**EXERCISE GOAL:** All of the records must be repeated exactly.

[Stored items]
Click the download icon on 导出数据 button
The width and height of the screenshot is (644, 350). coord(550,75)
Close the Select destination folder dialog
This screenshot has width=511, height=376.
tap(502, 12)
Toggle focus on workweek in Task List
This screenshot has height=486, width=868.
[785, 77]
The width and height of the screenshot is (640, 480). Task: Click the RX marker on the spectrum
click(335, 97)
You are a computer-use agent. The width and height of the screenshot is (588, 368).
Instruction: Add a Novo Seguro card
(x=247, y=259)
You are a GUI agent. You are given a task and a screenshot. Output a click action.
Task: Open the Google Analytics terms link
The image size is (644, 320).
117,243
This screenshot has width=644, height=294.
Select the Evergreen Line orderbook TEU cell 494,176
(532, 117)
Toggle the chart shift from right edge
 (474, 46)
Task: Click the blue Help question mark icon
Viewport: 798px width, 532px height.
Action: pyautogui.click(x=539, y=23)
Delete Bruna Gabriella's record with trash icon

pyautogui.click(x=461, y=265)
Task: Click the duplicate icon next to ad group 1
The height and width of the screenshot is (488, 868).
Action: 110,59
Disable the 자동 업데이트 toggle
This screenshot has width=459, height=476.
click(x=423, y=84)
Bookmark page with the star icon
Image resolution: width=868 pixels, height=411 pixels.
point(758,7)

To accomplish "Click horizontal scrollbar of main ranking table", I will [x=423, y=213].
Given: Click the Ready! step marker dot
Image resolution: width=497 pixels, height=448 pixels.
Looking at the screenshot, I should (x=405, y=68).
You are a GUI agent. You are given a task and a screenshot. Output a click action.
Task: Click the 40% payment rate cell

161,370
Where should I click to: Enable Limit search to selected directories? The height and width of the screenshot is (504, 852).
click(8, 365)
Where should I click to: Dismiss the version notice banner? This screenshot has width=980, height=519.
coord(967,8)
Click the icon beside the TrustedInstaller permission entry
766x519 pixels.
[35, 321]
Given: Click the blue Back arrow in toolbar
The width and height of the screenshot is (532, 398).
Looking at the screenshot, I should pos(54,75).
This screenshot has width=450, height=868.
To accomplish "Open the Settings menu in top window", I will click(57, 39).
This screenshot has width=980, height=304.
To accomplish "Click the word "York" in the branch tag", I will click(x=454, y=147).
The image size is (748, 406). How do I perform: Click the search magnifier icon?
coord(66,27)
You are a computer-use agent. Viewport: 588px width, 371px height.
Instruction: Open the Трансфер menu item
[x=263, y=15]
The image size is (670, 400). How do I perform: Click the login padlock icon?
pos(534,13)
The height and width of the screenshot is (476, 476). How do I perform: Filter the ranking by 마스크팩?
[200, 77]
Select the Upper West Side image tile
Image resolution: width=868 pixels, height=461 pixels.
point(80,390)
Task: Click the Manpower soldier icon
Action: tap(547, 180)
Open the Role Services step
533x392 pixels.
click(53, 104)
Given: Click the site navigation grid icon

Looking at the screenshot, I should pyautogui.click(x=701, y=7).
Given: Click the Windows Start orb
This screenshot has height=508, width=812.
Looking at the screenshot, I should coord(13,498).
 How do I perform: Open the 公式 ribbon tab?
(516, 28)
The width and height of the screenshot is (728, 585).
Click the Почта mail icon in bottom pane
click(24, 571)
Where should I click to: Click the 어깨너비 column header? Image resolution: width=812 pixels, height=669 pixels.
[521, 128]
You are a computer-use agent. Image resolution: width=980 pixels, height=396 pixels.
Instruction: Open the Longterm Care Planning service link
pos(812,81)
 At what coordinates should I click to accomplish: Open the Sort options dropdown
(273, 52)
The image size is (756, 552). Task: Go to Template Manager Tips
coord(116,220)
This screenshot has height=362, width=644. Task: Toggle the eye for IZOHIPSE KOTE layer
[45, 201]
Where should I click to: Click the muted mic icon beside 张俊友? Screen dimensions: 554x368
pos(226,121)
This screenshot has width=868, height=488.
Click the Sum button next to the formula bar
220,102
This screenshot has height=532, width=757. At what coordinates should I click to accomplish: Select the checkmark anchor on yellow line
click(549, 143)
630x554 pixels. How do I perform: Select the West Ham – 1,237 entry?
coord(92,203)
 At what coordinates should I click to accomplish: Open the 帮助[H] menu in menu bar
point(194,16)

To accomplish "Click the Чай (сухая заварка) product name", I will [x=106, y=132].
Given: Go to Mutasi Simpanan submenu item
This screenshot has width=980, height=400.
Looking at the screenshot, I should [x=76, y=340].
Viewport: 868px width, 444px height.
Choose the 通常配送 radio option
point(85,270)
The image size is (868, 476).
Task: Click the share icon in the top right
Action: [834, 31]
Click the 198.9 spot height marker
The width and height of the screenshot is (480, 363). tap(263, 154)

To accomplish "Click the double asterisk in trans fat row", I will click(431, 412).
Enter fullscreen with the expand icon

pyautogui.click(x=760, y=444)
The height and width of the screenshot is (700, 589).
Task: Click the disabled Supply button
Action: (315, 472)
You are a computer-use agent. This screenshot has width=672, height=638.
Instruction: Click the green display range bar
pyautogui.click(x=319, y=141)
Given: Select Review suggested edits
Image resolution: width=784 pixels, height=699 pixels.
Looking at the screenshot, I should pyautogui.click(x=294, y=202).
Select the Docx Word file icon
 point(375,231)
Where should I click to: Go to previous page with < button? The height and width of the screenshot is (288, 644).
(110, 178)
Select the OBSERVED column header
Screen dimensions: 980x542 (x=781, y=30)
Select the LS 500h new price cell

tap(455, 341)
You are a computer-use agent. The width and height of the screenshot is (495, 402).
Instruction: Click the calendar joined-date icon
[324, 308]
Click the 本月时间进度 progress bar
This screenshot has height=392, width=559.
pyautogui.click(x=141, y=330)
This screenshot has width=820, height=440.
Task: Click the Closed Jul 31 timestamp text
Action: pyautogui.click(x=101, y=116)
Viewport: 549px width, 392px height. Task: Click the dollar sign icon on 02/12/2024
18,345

**ANSWER SPACE:**
Click the download icon on 导出数据 button
The width and height of the screenshot is (644, 350). coord(550,75)
Close the Select destination folder dialog
This screenshot has width=511, height=376.
tap(502, 12)
Toggle focus on workweek in Task List
This screenshot has height=486, width=868.
[785, 77]
The width and height of the screenshot is (640, 480). Task: Click the RX marker on the spectrum
click(335, 97)
You are a computer-use agent. The width and height of the screenshot is (588, 368).
Instruction: Add a Novo Seguro card
(x=247, y=259)
You are a GUI agent. You are given a task and a screenshot. Output a click action.
Task: Open the Google Analytics terms link
The image size is (644, 320).
117,243
This screenshot has width=644, height=294.
Select the Evergreen Line orderbook TEU cell 494,176
(532, 117)
Toggle the chart shift from right edge
 (474, 46)
Task: Click the blue Help question mark icon
Viewport: 798px width, 532px height.
Action: pyautogui.click(x=539, y=23)
Delete Bruna Gabriella's record with trash icon

pyautogui.click(x=461, y=265)
Task: Click the duplicate icon next to ad group 1
The height and width of the screenshot is (488, 868).
Action: 110,59
Disable the 자동 업데이트 toggle
This screenshot has width=459, height=476.
click(x=423, y=84)
Bookmark page with the star icon
Image resolution: width=868 pixels, height=411 pixels.
point(758,7)

To accomplish "Click horizontal scrollbar of main ranking table", I will [x=423, y=213].
Given: Click the Ready! step marker dot
Image resolution: width=497 pixels, height=448 pixels.
Looking at the screenshot, I should (x=405, y=68).
You are a GUI agent. You are given a task and a screenshot. Output a click action.
Task: Click the 40% payment rate cell

161,370
Where should I click to: Enable Limit search to selected directories? The height and width of the screenshot is (504, 852).
click(8, 365)
Where should I click to: Dismiss the version notice banner? This screenshot has width=980, height=519.
coord(967,8)
Click the icon beside the TrustedInstaller permission entry
766x519 pixels.
[35, 321]
Given: Click the blue Back arrow in toolbar
The width and height of the screenshot is (532, 398).
Looking at the screenshot, I should pos(54,75).
This screenshot has width=450, height=868.
To accomplish "Open the Settings menu in top window", I will click(57, 39).
This screenshot has width=980, height=304.
To accomplish "Click the word "York" in the branch tag", I will click(x=454, y=147).
The image size is (748, 406). How do I perform: Click the search magnifier icon?
coord(66,27)
You are a computer-use agent. Viewport: 588px width, 371px height.
Instruction: Open the Трансфер menu item
[x=263, y=15]
The image size is (670, 400). How do I perform: Click the login padlock icon?
pos(534,13)
The height and width of the screenshot is (476, 476). How do I perform: Filter the ranking by 마스크팩?
[200, 77]
Select the Upper West Side image tile
Image resolution: width=868 pixels, height=461 pixels.
point(80,390)
Task: Click the Manpower soldier icon
Action: tap(547, 180)
Open the Role Services step
533x392 pixels.
click(53, 104)
Given: Click the site navigation grid icon

Looking at the screenshot, I should pyautogui.click(x=701, y=7).
Given: Click the Windows Start orb
This screenshot has height=508, width=812.
Looking at the screenshot, I should coord(13,498).
 How do I perform: Open the 公式 ribbon tab?
(516, 28)
The width and height of the screenshot is (728, 585).
Click the Почта mail icon in bottom pane
click(24, 571)
Where should I click to: Click the 어깨너비 column header? Image resolution: width=812 pixels, height=669 pixels.
[521, 128]
You are a computer-use agent. Image resolution: width=980 pixels, height=396 pixels.
Instruction: Open the Longterm Care Planning service link
pos(812,81)
 At what coordinates should I click to accomplish: Open the Sort options dropdown
(273, 52)
The image size is (756, 552). Task: Go to Template Manager Tips
coord(116,220)
This screenshot has height=362, width=644. Task: Toggle the eye for IZOHIPSE KOTE layer
[45, 201]
Where should I click to: Click the muted mic icon beside 张俊友? Screen dimensions: 554x368
pos(226,121)
This screenshot has width=868, height=488.
Click the Sum button next to the formula bar
220,102
This screenshot has height=532, width=757. At what coordinates should I click to accomplish: Select the checkmark anchor on yellow line
click(549, 143)
630x554 pixels. How do I perform: Select the West Ham – 1,237 entry?
coord(92,203)
 At what coordinates should I click to accomplish: Open the 帮助[H] menu in menu bar
point(194,16)

To accomplish "Click the Чай (сухая заварка) product name", I will [x=106, y=132].
Given: Go to Mutasi Simpanan submenu item
This screenshot has width=980, height=400.
Looking at the screenshot, I should [x=76, y=340].
Viewport: 868px width, 444px height.
Choose the 通常配送 radio option
point(85,270)
The image size is (868, 476).
Task: Click the share icon in the top right
Action: [834, 31]
Click the 198.9 spot height marker
The width and height of the screenshot is (480, 363). tap(263, 154)

To accomplish "Click the double asterisk in trans fat row", I will click(431, 412).
Enter fullscreen with the expand icon

pyautogui.click(x=760, y=444)
The height and width of the screenshot is (700, 589).
Task: Click the disabled Supply button
Action: (315, 472)
You are a computer-use agent. This screenshot has width=672, height=638.
Instruction: Click the green display range bar
pyautogui.click(x=319, y=141)
Given: Select Review suggested edits
Image resolution: width=784 pixels, height=699 pixels.
Looking at the screenshot, I should pyautogui.click(x=294, y=202).
Select the Docx Word file icon
 point(375,231)
Where should I click to: Go to previous page with < button? The height and width of the screenshot is (288, 644).
(110, 178)
Select the OBSERVED column header
Screen dimensions: 980x542 (x=781, y=30)
Select the LS 500h new price cell

tap(455, 341)
You are a computer-use agent. The width and height of the screenshot is (495, 402).
Instruction: Click the calendar joined-date icon
[324, 308]
Click the 本月时间进度 progress bar
This screenshot has height=392, width=559.
pyautogui.click(x=141, y=330)
This screenshot has width=820, height=440.
Task: Click the Closed Jul 31 timestamp text
Action: pyautogui.click(x=101, y=116)
Viewport: 549px width, 392px height. Task: Click the dollar sign icon on 02/12/2024
18,345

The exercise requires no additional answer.